What needs to be done
Please write out every entry below, word for word.

|---|

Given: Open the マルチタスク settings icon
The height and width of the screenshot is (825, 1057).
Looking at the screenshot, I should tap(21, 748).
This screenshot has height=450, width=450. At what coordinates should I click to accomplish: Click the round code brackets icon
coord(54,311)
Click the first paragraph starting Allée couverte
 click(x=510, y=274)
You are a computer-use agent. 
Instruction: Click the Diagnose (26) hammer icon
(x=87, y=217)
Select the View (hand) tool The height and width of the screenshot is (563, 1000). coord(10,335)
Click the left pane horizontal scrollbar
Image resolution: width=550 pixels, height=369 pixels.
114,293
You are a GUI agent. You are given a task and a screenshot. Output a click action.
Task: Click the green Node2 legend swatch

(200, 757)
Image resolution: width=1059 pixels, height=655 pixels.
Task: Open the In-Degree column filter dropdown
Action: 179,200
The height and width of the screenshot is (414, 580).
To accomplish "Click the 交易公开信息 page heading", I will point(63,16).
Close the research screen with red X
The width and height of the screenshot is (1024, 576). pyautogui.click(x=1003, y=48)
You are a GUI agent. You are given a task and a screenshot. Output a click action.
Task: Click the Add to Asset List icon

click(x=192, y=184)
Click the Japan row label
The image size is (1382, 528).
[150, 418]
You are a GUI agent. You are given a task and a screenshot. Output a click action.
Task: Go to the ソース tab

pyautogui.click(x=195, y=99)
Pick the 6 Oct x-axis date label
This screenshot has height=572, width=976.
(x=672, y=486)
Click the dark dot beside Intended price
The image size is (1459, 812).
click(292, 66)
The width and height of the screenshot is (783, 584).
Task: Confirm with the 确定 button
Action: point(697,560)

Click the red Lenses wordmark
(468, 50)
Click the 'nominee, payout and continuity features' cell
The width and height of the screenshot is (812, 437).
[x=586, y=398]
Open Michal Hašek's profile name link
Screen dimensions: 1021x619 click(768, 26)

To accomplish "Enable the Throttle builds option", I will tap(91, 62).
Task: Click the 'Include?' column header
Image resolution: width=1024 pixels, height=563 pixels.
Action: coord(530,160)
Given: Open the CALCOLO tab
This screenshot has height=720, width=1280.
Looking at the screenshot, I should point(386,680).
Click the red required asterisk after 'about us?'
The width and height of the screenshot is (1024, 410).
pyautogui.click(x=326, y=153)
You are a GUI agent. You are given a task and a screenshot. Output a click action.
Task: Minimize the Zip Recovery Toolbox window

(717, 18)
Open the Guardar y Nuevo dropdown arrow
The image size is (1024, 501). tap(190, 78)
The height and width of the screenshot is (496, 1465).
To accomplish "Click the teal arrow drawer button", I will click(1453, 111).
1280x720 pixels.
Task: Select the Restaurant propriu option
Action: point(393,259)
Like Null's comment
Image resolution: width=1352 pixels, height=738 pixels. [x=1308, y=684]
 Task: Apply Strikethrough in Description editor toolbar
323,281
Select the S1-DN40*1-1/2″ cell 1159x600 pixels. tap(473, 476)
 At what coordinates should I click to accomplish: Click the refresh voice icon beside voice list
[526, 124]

|---|

Reply
Given: Open the マルチタスク settings icon
The height and width of the screenshot is (825, 1057).
Looking at the screenshot, I should tap(21, 748).
This screenshot has height=450, width=450. At what coordinates should I click to accomplish: Click the round code brackets icon
coord(54,311)
Click the first paragraph starting Allée couverte
 click(x=510, y=274)
You are a computer-use agent. 
Instruction: Click the Diagnose (26) hammer icon
(x=87, y=217)
Select the View (hand) tool The height and width of the screenshot is (563, 1000). coord(10,335)
Click the left pane horizontal scrollbar
Image resolution: width=550 pixels, height=369 pixels.
114,293
You are a GUI agent. You are given a task and a screenshot. Output a click action.
Task: Click the green Node2 legend swatch

(200, 757)
Image resolution: width=1059 pixels, height=655 pixels.
Task: Open the In-Degree column filter dropdown
Action: 179,200
The height and width of the screenshot is (414, 580).
To accomplish "Click the 交易公开信息 page heading", I will point(63,16).
Close the research screen with red X
The width and height of the screenshot is (1024, 576). pyautogui.click(x=1003, y=48)
You are a GUI agent. You are given a task and a screenshot. Output a click action.
Task: Click the Add to Asset List icon

click(x=192, y=184)
Click the Japan row label
The image size is (1382, 528).
[150, 418]
You are a GUI agent. You are given a task and a screenshot. Output a click action.
Task: Go to the ソース tab

pyautogui.click(x=195, y=99)
Pick the 6 Oct x-axis date label
This screenshot has height=572, width=976.
(x=672, y=486)
Click the dark dot beside Intended price
The image size is (1459, 812).
click(292, 66)
The width and height of the screenshot is (783, 584).
Task: Confirm with the 确定 button
Action: point(697,560)

Click the red Lenses wordmark
(468, 50)
Click the 'nominee, payout and continuity features' cell
The width and height of the screenshot is (812, 437).
[x=586, y=398]
Open Michal Hašek's profile name link
Screen dimensions: 1021x619 click(768, 26)

To accomplish "Enable the Throttle builds option", I will tap(91, 62).
Task: Click the 'Include?' column header
Image resolution: width=1024 pixels, height=563 pixels.
Action: coord(530,160)
Given: Open the CALCOLO tab
This screenshot has height=720, width=1280.
Looking at the screenshot, I should point(386,680).
Click the red required asterisk after 'about us?'
The width and height of the screenshot is (1024, 410).
pyautogui.click(x=326, y=153)
You are a GUI agent. You are given a task and a screenshot. Output a click action.
Task: Minimize the Zip Recovery Toolbox window

(717, 18)
Open the Guardar y Nuevo dropdown arrow
The image size is (1024, 501). tap(190, 78)
The height and width of the screenshot is (496, 1465).
To accomplish "Click the teal arrow drawer button", I will click(1453, 111).
1280x720 pixels.
Task: Select the Restaurant propriu option
Action: point(393,259)
Like Null's comment
Image resolution: width=1352 pixels, height=738 pixels. [x=1308, y=684]
 Task: Apply Strikethrough in Description editor toolbar
323,281
Select the S1-DN40*1-1/2″ cell 1159x600 pixels. tap(473, 476)
 At what coordinates should I click to accomplish: Click the refresh voice icon beside voice list
[526, 124]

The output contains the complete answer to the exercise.